Из бумаг, прочитанных им — это были в основном показания следователя Рюмина, вытекало, что Сталин все отлично знал о невиновности врачей и тем не менее сам лично раскручивал все это дело. В то время, как Берия в этих бумагах выглядел спасителем, который, вернувшись в органы, стал наводить там порядок.
Когда Симонов рассказал о прочитанном Фадееву и Корнейчуку, вернувшимся из очередной заграничной командировки, у них глаза на лоб полезли.
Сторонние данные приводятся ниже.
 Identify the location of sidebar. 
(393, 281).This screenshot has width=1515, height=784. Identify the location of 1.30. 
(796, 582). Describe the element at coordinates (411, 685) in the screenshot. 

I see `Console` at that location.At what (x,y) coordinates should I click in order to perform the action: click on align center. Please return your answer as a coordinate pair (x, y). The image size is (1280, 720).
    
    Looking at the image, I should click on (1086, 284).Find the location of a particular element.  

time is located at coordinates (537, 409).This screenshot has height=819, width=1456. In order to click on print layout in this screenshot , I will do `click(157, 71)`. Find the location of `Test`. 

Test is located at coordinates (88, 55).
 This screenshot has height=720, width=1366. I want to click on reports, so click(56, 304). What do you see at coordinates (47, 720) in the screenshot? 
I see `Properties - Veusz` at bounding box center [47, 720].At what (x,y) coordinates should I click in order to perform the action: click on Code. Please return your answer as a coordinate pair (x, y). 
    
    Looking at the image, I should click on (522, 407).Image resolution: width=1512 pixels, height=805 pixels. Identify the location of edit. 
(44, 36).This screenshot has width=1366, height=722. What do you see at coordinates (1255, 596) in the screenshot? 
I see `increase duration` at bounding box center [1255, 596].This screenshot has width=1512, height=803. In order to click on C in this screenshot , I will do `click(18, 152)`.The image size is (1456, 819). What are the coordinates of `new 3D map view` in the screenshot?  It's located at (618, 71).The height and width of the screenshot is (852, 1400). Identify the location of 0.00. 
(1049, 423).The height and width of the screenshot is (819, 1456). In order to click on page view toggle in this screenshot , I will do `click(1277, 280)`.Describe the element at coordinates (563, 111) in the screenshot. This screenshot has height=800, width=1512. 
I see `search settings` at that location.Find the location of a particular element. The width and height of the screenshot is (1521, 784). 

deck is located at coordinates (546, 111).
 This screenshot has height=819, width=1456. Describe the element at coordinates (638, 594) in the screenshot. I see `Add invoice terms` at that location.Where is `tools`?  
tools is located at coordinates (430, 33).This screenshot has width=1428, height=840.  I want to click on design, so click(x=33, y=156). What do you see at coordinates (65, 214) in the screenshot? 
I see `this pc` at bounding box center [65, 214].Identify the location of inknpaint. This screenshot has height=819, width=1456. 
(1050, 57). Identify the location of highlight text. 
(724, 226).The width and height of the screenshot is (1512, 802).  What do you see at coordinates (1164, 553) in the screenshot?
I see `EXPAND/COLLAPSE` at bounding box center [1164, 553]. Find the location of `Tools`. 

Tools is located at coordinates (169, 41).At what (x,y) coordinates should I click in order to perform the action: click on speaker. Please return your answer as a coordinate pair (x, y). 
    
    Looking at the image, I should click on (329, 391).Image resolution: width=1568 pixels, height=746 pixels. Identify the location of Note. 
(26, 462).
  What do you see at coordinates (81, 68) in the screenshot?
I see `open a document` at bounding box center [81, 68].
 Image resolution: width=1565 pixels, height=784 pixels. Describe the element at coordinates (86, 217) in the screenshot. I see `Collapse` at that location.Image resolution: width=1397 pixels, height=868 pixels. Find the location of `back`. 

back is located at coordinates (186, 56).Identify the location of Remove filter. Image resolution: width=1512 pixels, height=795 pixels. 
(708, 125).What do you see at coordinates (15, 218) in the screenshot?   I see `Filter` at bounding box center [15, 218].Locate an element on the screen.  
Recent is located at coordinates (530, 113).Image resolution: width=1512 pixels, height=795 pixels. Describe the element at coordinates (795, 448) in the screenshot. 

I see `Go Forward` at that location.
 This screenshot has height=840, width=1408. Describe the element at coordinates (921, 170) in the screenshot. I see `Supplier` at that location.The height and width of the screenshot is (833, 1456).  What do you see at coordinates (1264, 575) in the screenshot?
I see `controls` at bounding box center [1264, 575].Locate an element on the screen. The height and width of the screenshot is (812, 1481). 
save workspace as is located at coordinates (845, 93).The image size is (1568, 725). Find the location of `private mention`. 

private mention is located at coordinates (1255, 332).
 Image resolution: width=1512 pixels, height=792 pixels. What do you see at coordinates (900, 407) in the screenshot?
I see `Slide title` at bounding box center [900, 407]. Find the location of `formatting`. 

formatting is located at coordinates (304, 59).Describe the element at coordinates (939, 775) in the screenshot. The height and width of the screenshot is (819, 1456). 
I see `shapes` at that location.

Они не скрывали своих подозрений, что Костя чего-то не понял или дает волю воображению.
Поначалу робко, вполголоса, но затем все громче и отчетливее зазвучавшие нападки на Сталина вызывали у него искреннее внутреннее сопротивление. Кивки и плевки в сторону умерших он всегда считал недостойным делом. А тут шла речь об имени, которое олицетворяло собой святость самого того дела, которому он служил.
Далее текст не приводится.